**Directions:** Rewrite the listing from the line containing "Select the 詳細情報 tab" to the line containing "Expand the Sprzedaż", replacing "tab" with "panel" and changing nothing else.
--- begin ---
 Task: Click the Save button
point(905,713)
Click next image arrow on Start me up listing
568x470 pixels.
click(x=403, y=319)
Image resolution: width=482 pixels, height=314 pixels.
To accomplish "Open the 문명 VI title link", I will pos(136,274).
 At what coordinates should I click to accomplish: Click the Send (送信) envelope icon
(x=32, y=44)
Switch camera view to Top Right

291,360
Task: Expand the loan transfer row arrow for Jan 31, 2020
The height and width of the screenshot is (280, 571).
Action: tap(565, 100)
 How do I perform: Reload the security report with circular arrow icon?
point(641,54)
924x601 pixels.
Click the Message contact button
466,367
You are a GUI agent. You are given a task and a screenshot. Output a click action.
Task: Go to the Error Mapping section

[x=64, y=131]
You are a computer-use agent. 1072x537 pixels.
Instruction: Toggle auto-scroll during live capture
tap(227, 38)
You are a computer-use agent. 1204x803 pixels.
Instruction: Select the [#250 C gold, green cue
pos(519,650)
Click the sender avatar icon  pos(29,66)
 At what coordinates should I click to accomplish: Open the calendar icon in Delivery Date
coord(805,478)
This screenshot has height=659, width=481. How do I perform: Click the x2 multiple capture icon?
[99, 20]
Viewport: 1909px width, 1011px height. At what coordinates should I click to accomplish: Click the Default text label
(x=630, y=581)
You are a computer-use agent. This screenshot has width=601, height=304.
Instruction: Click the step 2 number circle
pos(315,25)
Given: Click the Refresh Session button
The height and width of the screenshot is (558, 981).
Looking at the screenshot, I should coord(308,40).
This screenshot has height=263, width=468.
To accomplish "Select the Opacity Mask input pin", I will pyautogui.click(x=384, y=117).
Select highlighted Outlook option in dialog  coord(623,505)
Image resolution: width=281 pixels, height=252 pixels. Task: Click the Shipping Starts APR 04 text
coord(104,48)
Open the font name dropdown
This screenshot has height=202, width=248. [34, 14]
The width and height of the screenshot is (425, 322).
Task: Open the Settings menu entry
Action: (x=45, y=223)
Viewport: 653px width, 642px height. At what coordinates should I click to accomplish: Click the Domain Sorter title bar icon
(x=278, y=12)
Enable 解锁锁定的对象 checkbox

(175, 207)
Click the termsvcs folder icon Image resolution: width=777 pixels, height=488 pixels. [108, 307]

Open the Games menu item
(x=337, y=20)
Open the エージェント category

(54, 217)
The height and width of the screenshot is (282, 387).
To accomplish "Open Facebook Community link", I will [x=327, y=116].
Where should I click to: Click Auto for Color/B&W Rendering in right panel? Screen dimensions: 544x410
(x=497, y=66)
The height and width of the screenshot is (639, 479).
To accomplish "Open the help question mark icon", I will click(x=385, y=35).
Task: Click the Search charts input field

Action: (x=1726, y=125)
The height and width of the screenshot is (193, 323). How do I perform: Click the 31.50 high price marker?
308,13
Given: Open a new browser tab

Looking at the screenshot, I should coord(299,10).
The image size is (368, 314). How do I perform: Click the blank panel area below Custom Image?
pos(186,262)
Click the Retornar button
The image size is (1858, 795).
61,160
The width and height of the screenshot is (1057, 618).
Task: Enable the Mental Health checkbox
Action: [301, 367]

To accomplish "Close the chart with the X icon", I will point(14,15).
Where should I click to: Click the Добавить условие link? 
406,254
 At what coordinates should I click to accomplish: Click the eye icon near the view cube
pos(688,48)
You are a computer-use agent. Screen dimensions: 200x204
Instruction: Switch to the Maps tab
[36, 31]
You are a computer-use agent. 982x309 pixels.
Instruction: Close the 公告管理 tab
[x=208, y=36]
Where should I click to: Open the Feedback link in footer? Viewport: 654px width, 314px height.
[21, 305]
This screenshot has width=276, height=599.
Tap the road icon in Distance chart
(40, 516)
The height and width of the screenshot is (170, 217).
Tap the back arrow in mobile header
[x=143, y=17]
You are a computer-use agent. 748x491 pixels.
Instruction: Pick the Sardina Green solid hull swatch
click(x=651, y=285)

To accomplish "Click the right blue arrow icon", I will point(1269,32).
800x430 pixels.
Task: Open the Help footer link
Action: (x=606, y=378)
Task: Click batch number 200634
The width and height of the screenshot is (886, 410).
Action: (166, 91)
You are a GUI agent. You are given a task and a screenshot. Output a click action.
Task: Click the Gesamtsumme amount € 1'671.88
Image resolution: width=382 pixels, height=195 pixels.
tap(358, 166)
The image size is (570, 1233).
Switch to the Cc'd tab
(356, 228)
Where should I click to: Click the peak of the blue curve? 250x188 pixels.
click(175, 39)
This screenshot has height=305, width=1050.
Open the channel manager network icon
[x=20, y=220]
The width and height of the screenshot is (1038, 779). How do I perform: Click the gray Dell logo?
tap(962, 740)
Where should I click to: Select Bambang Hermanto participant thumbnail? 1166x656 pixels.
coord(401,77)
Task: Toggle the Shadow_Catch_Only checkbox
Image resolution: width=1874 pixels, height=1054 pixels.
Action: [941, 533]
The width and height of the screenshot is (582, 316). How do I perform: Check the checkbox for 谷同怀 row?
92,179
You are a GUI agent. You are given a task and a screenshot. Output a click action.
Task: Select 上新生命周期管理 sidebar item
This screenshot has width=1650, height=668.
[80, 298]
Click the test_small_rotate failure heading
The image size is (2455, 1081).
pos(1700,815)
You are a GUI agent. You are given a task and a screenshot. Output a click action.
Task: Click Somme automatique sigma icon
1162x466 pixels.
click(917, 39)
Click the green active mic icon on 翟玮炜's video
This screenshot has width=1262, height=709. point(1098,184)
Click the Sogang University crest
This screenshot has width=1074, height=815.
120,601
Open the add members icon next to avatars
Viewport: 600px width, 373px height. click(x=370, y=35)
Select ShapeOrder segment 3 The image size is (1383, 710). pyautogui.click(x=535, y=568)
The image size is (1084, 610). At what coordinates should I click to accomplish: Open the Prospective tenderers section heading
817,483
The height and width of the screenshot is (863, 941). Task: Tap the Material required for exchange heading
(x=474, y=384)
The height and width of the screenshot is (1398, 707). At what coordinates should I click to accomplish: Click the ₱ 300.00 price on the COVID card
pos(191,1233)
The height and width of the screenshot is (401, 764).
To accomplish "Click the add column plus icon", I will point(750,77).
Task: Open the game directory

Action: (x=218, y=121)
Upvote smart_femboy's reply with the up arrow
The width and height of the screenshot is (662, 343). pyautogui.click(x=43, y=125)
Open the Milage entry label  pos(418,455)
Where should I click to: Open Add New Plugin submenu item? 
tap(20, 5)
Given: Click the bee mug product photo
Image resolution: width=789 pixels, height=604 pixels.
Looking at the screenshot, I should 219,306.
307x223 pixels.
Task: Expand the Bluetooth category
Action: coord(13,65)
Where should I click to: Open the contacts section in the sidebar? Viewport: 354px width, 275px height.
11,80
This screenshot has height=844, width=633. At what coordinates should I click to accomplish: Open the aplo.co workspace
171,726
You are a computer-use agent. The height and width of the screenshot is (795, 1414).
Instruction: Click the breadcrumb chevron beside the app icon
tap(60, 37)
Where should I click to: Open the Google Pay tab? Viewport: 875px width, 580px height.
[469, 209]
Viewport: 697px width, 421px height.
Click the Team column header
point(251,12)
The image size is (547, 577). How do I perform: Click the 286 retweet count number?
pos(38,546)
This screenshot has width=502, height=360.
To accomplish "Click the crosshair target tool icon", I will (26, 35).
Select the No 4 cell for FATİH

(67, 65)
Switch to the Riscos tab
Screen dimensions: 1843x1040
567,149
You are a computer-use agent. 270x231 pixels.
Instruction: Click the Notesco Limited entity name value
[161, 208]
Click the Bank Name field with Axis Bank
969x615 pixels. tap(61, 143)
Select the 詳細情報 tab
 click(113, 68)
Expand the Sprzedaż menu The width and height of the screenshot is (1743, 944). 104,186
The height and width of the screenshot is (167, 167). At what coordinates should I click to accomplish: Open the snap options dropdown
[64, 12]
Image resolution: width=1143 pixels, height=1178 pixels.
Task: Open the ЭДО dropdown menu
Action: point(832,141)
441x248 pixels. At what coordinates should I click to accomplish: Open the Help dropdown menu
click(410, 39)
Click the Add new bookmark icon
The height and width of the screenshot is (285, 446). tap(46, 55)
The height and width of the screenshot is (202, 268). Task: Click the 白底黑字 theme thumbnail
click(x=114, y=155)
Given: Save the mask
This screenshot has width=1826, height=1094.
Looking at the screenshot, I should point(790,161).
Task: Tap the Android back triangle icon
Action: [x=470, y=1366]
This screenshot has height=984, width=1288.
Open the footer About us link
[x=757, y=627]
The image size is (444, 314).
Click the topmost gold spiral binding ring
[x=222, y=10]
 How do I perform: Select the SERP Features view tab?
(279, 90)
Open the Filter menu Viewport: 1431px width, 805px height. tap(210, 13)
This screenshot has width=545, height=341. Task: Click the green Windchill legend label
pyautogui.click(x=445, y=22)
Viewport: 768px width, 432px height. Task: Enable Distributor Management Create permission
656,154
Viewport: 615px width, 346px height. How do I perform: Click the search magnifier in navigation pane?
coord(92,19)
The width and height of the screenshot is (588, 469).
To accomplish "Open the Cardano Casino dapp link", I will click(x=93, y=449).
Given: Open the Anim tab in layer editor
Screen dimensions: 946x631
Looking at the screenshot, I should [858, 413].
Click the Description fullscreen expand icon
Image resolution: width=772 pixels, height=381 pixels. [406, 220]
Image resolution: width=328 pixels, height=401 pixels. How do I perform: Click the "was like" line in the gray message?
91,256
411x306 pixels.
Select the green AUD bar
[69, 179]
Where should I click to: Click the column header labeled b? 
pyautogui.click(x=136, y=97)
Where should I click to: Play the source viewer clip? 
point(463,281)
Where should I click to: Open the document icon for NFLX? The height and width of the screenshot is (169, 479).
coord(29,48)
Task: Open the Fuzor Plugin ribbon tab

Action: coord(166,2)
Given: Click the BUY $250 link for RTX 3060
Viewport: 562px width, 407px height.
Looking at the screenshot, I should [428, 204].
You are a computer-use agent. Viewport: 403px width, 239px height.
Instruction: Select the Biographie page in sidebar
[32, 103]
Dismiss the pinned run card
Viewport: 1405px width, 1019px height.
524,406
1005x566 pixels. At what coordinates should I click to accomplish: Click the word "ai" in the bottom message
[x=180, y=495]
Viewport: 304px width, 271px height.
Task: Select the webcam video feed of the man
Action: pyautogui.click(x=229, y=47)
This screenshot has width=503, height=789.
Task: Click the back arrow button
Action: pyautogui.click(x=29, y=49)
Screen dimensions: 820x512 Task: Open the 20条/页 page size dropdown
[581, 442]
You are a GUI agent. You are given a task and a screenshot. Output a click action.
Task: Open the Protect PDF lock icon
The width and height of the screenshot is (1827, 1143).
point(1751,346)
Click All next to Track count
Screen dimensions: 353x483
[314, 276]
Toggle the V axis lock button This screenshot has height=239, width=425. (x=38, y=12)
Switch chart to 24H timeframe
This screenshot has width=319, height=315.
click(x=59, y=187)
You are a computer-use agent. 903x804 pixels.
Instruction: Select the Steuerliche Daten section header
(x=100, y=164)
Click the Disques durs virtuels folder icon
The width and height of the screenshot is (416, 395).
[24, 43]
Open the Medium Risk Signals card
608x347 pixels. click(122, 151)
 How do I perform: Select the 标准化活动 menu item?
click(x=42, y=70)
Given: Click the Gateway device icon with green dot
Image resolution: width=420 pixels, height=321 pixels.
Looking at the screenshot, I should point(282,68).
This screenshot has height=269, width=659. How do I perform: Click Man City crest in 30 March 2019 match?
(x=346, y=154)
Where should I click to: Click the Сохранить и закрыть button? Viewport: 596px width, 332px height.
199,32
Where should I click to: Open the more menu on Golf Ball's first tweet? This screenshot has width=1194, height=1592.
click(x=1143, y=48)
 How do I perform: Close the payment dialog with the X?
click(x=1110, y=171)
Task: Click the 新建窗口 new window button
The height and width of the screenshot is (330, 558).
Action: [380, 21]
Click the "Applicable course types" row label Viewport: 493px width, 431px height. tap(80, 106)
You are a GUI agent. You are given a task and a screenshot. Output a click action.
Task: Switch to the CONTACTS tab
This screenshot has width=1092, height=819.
--- end ---
**Response:**
Select the 詳細情報 panel
 click(113, 68)
Expand the Sprzedaż menu The width and height of the screenshot is (1743, 944). 104,186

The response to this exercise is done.